→ PROMPT: Records follow. Select each line holding "This".

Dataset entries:
*****

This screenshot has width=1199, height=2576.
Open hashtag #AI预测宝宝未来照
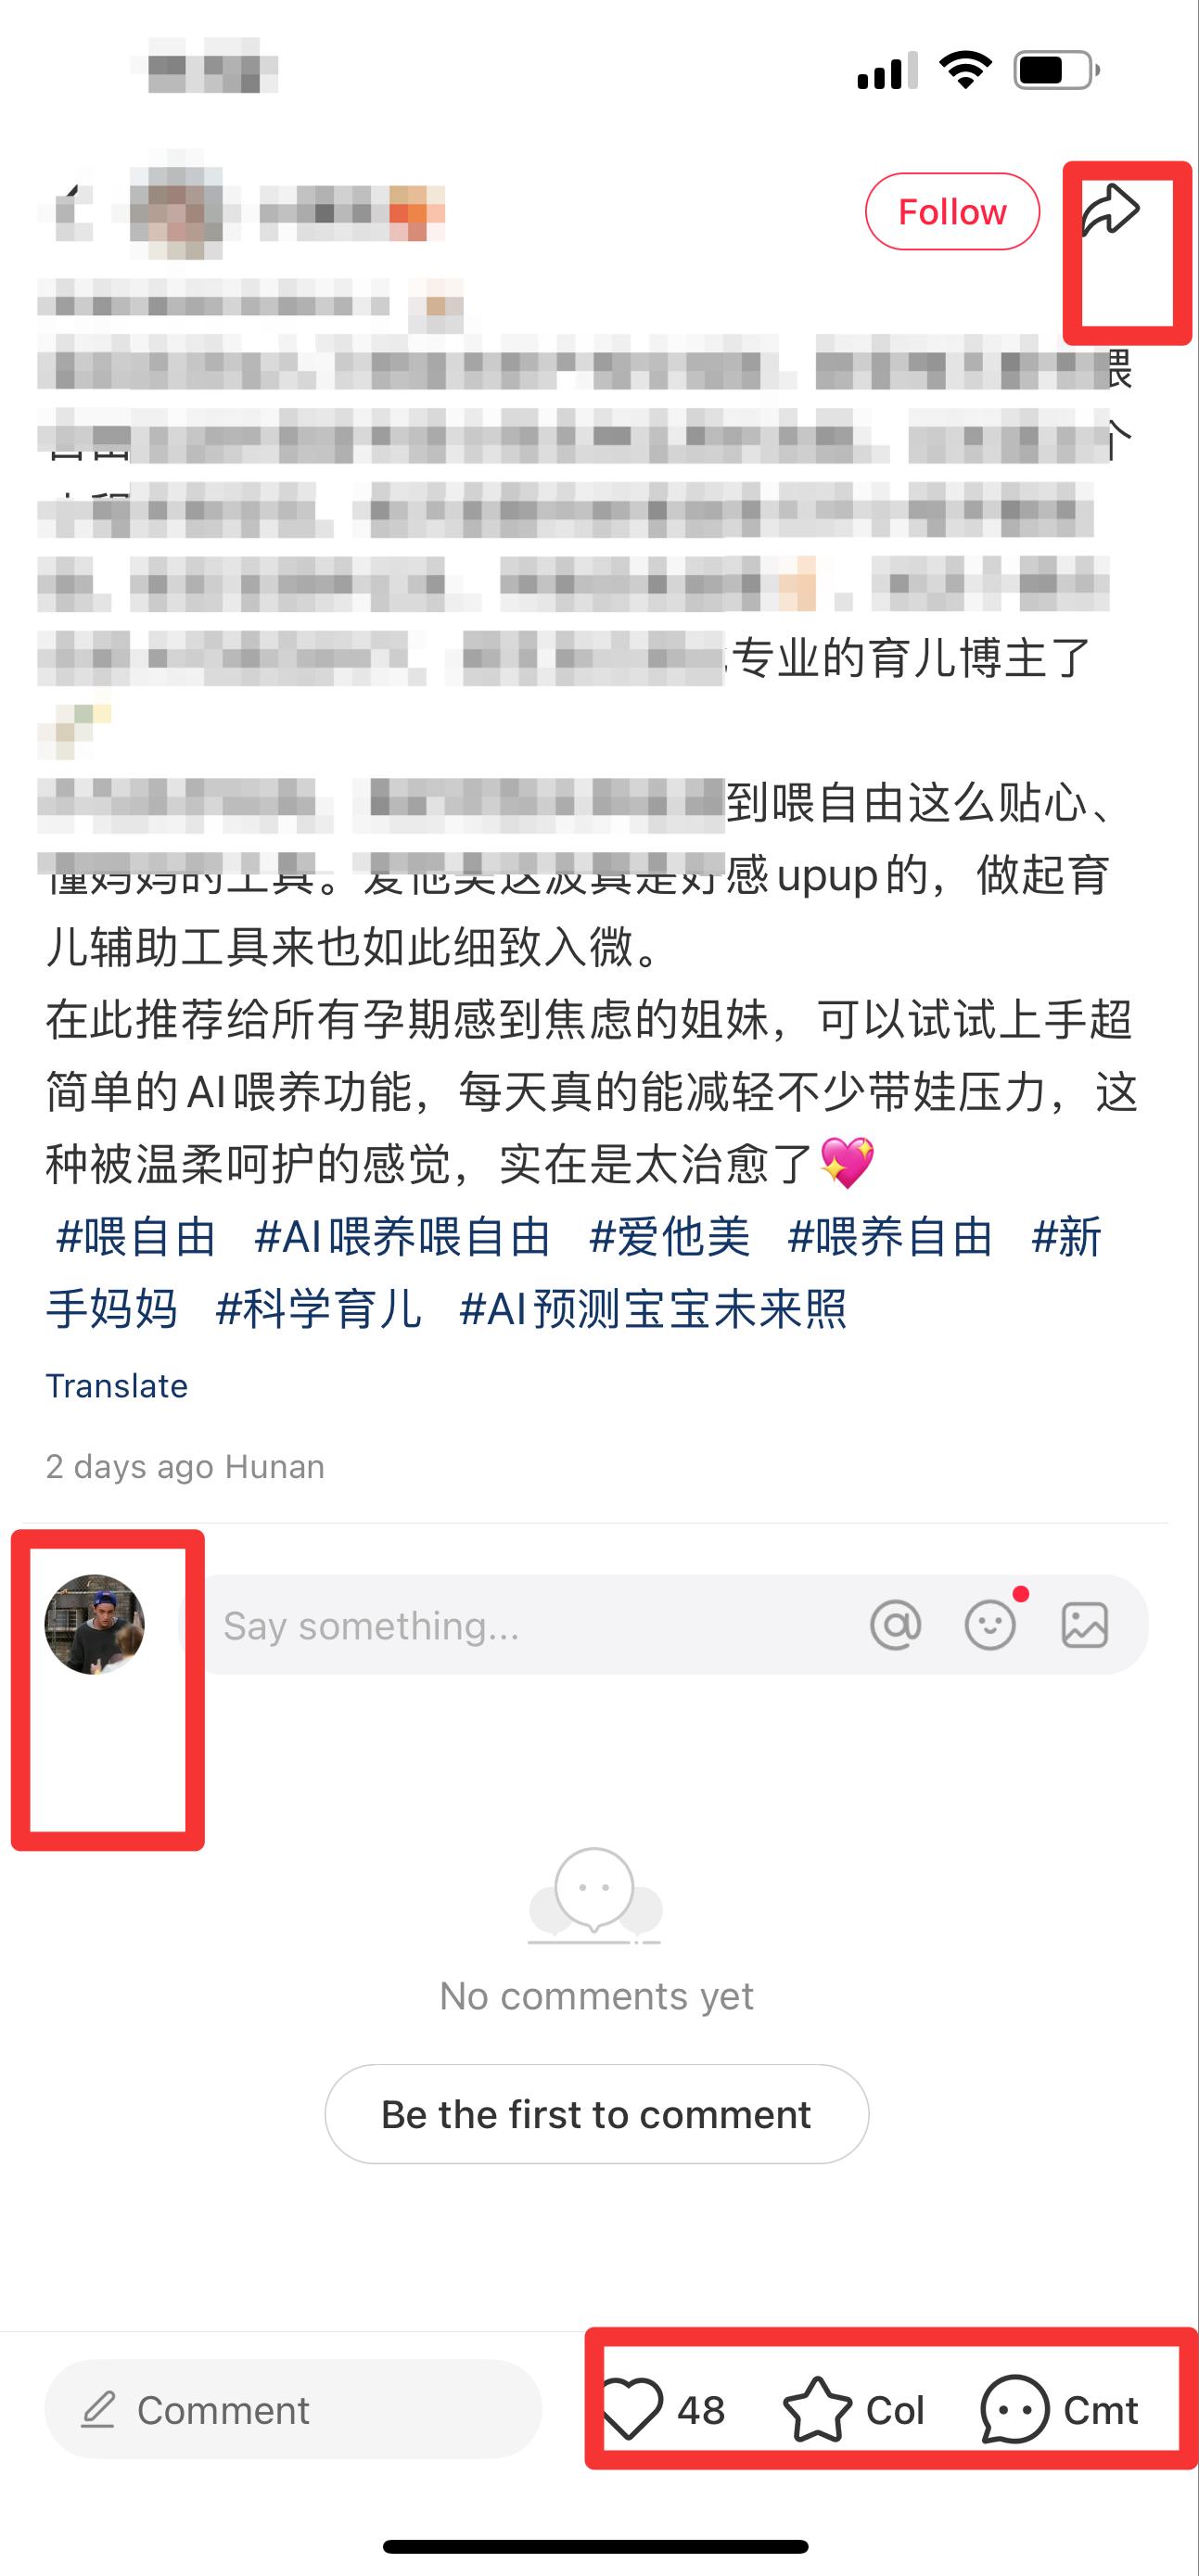[x=652, y=1309]
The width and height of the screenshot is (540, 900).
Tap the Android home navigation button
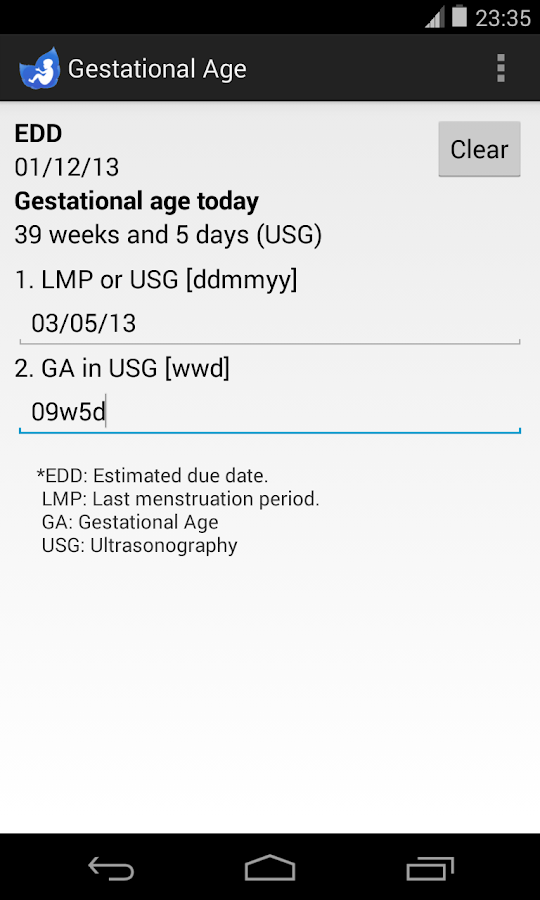[270, 867]
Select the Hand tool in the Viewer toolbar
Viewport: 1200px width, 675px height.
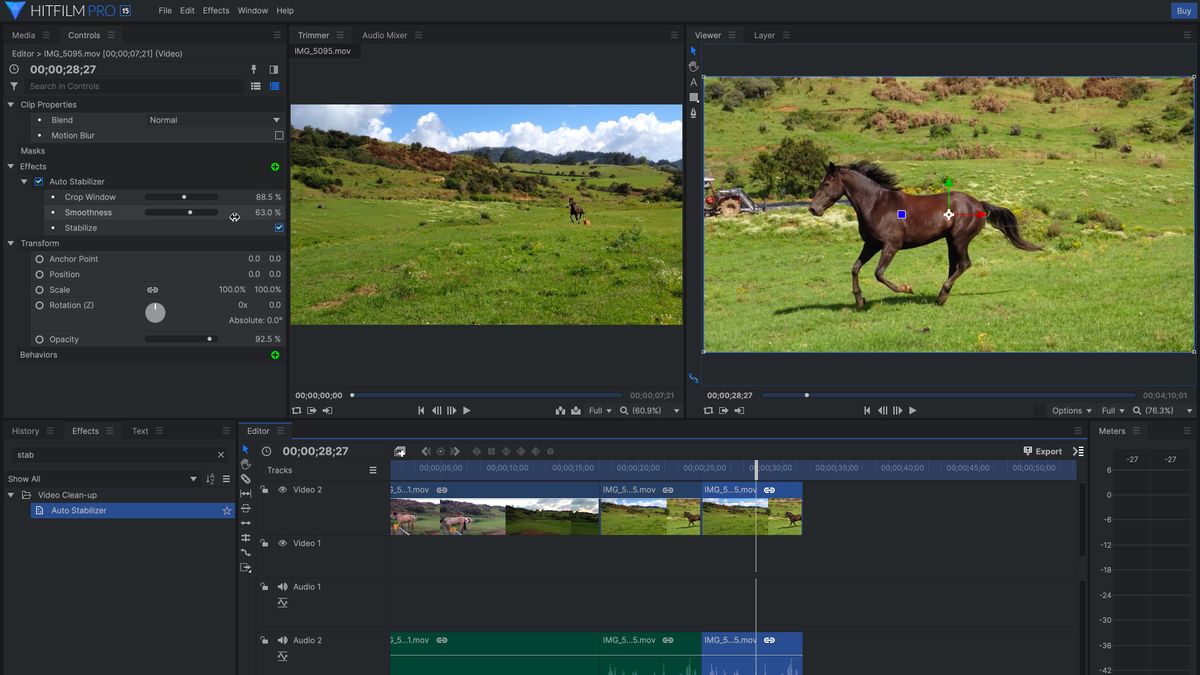693,66
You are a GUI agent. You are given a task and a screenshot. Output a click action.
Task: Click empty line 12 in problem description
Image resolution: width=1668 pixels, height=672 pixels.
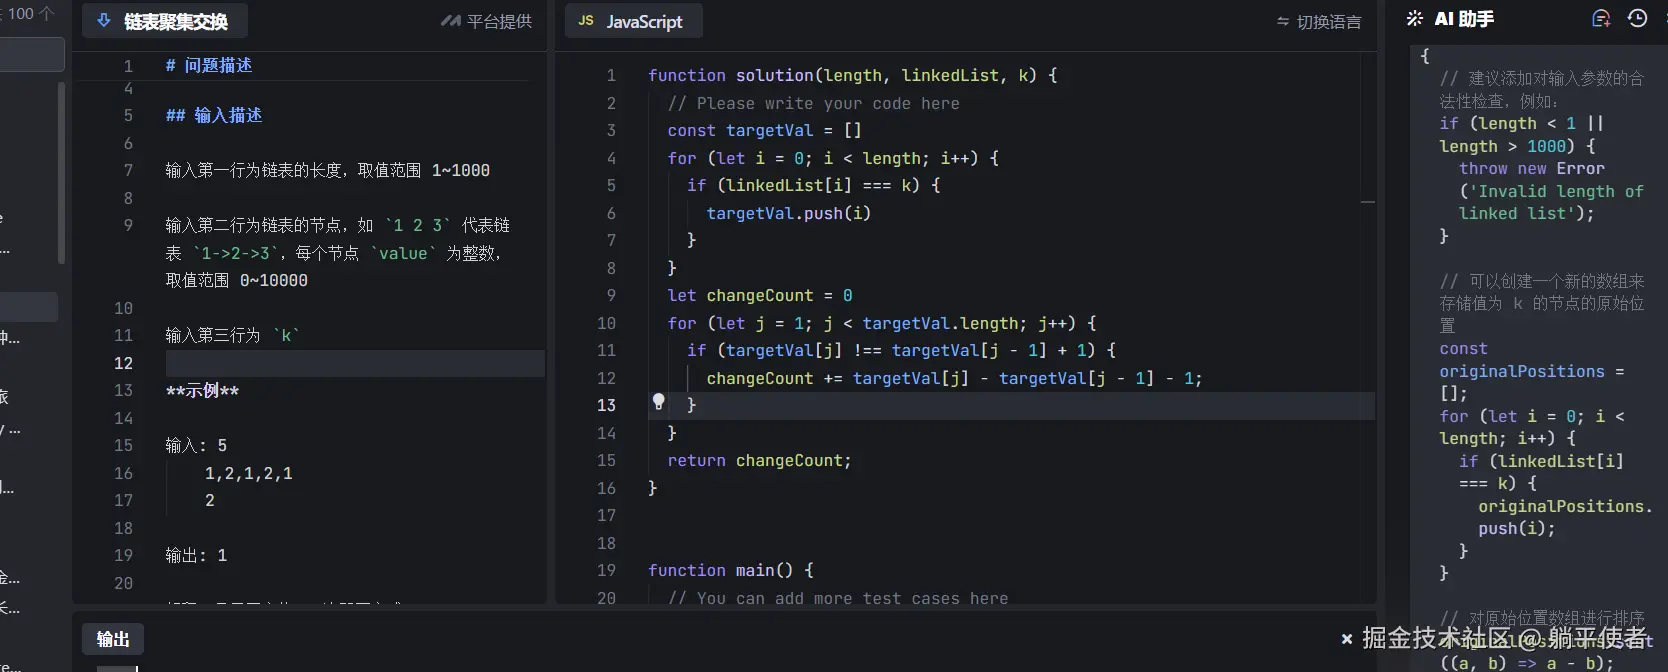(350, 363)
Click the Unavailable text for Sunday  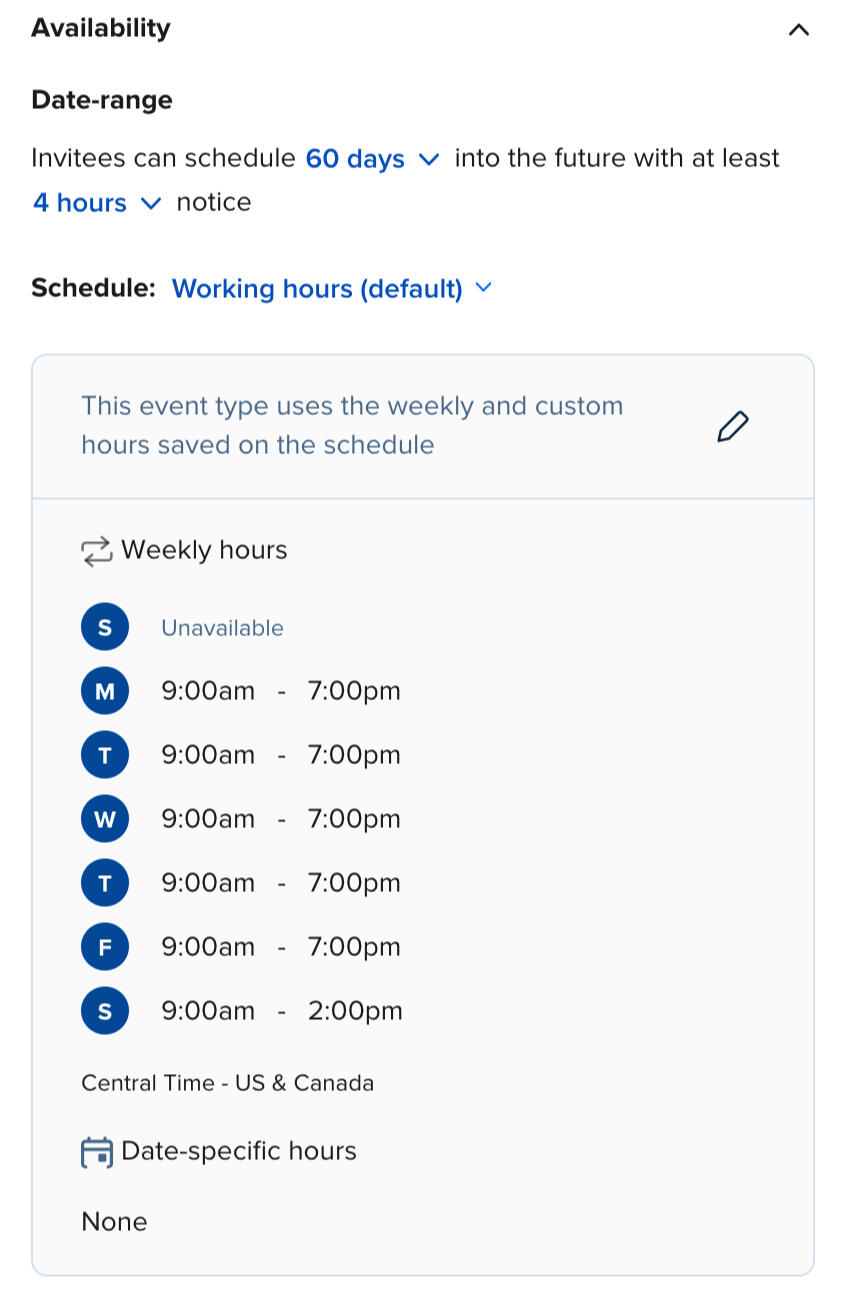click(222, 628)
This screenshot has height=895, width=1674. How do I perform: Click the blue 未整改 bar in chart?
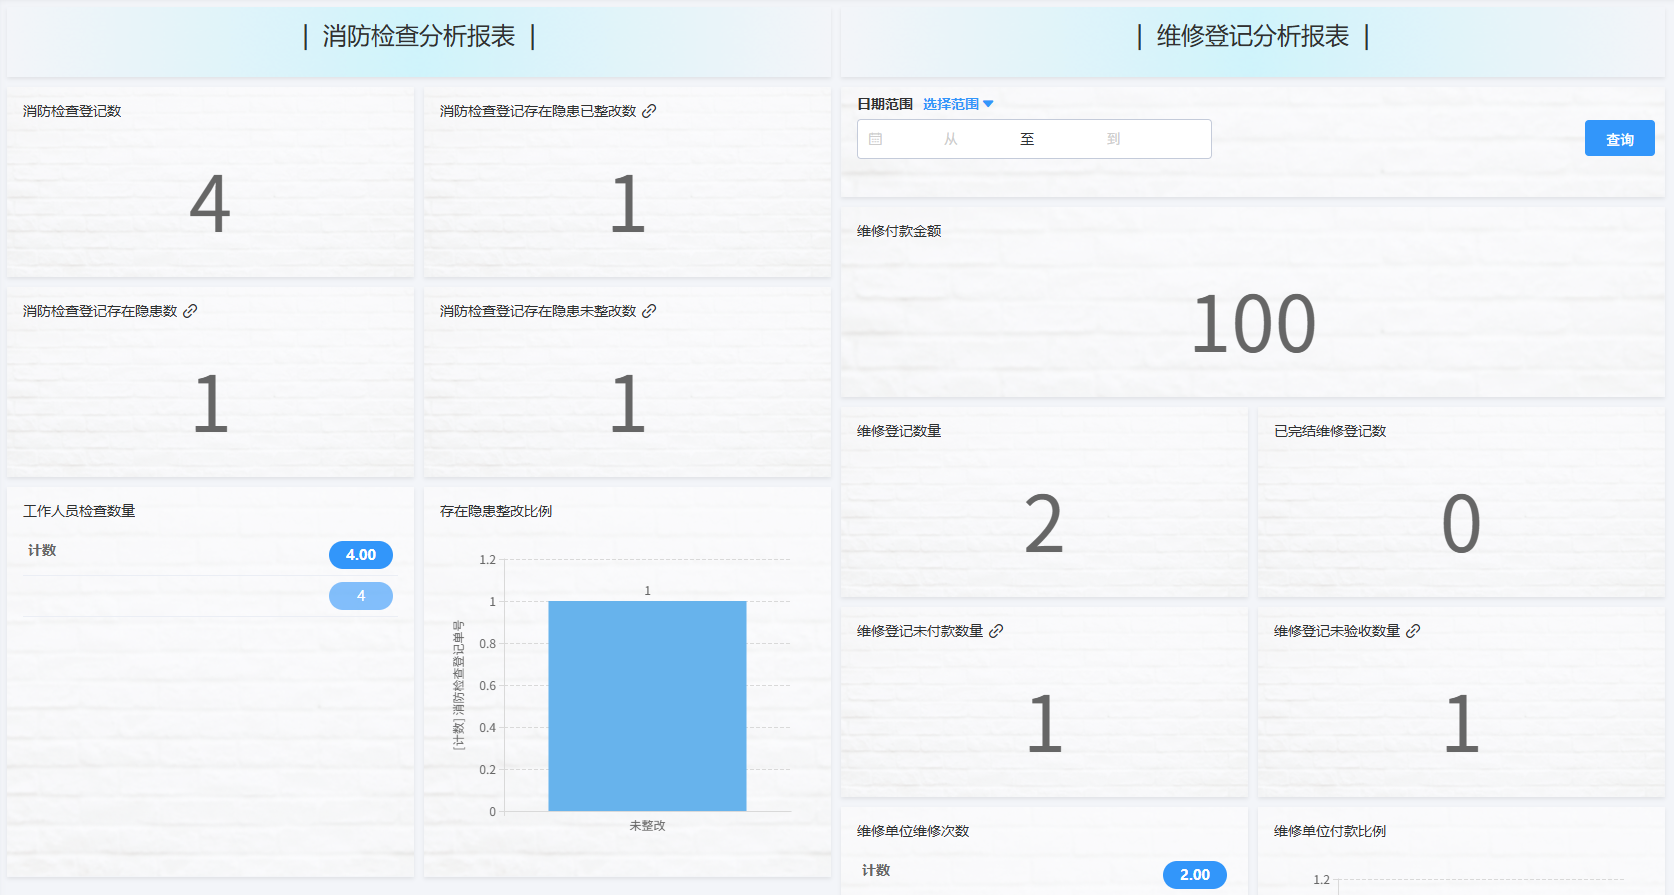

*****

→ FINISHED TASK:
This screenshot has width=1199, height=2576.
This screenshot has height=895, width=1674. How do I perform: Click the blue 未整改 bar in chart?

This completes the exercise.